El liderazgo en evolución
Por Mónica Dreyer.
Porque liderar hoy no es elegir un único modelo, sino saber combinarlos con criterio. Y, si somos honestos, muchas veces usamos siempre el mismo estilo: porque no conocemos otros, porque el contexto ya está estructurado de una determinada manera y no hace falta ensayar otra cosa o, simplemente, porque “somos así” y no queremos cambiar.
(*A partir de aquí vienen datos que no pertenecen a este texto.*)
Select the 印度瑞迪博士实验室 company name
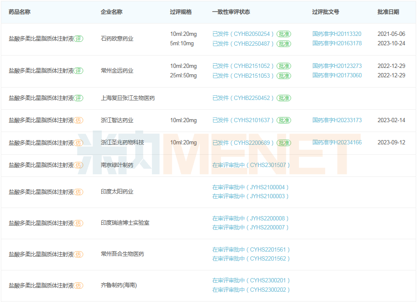point(125,223)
Sin embargo, ampliar nuestra mirada es clave: aprender genera nuevas posibilidades.
Un ejemplo concreto: en el lanzamiento de una nueva app de pagos digitales, el liderazgo transformacional marca el rumbo: por qué lanzarla, qué problema resuelve y qué impacto busca generar; el liderazgo 3.0 pone el foco en cómo colaboramos, haciendo que tecnología, diseño y negocio dejen de decidir por separado y acuerden juntos qué hacer y en qué orden; el transaccional baja objetivos claros, define responsables y asegura plazos; ante una caída del sistema aparece el autocrático, que decide rápido cómo actuar; el situacional acompaña de cerca a los perfiles más junior mientras da autonomía a los más senior; y el cross-over conecta áreas que no dialogaban, traduce lenguajes y alinea intereses.
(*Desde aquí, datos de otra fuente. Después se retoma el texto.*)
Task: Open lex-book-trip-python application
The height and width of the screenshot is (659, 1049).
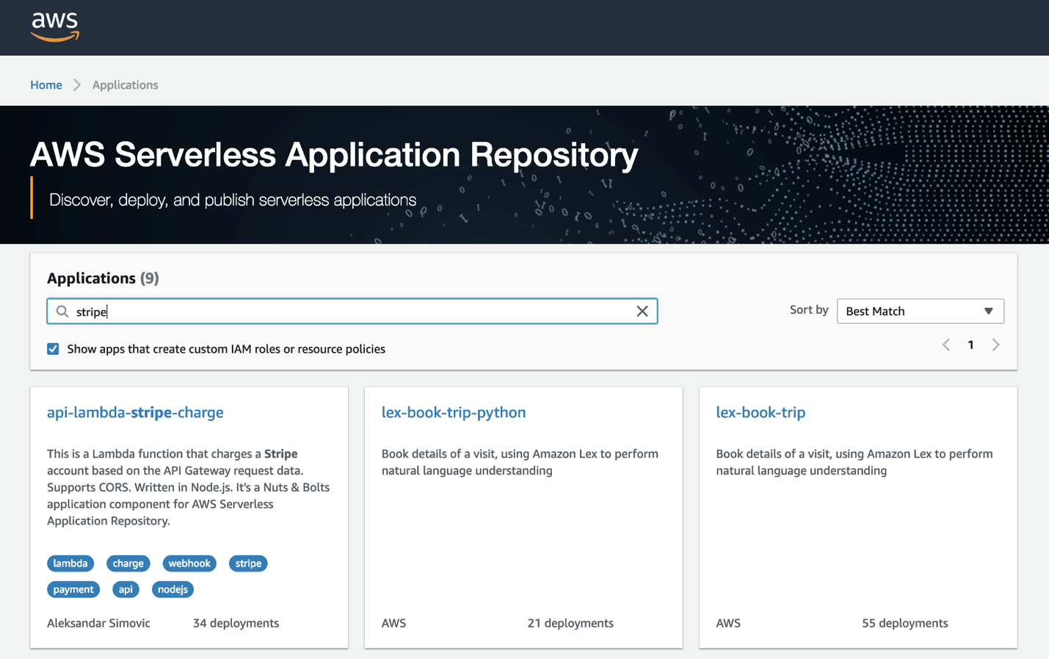Action: [454, 412]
Observo que estos liderazgos son como palabras bonitas sin embargo hay otro trabajo más profundo que implica desarrollar habilidades distintas: desde la visión y la capacidad de generar sentido del liderazgo transformacional, la escucha y facilitación del 3.0; orden y ejecución del transaccional, rapidez del autocrático en contextos críticos; flexibilidad en el situacional para adaptarse a cada persona, mirada sistémica del cross-over para integrar lo que antes estaba separado.
La clave, entonces, no es cambiar de estilo, sino ampliar el repertorio. Porque no podemos elegir algo que no conocemos, ni sostenerlo si no desarrollamos las competencias necesarias.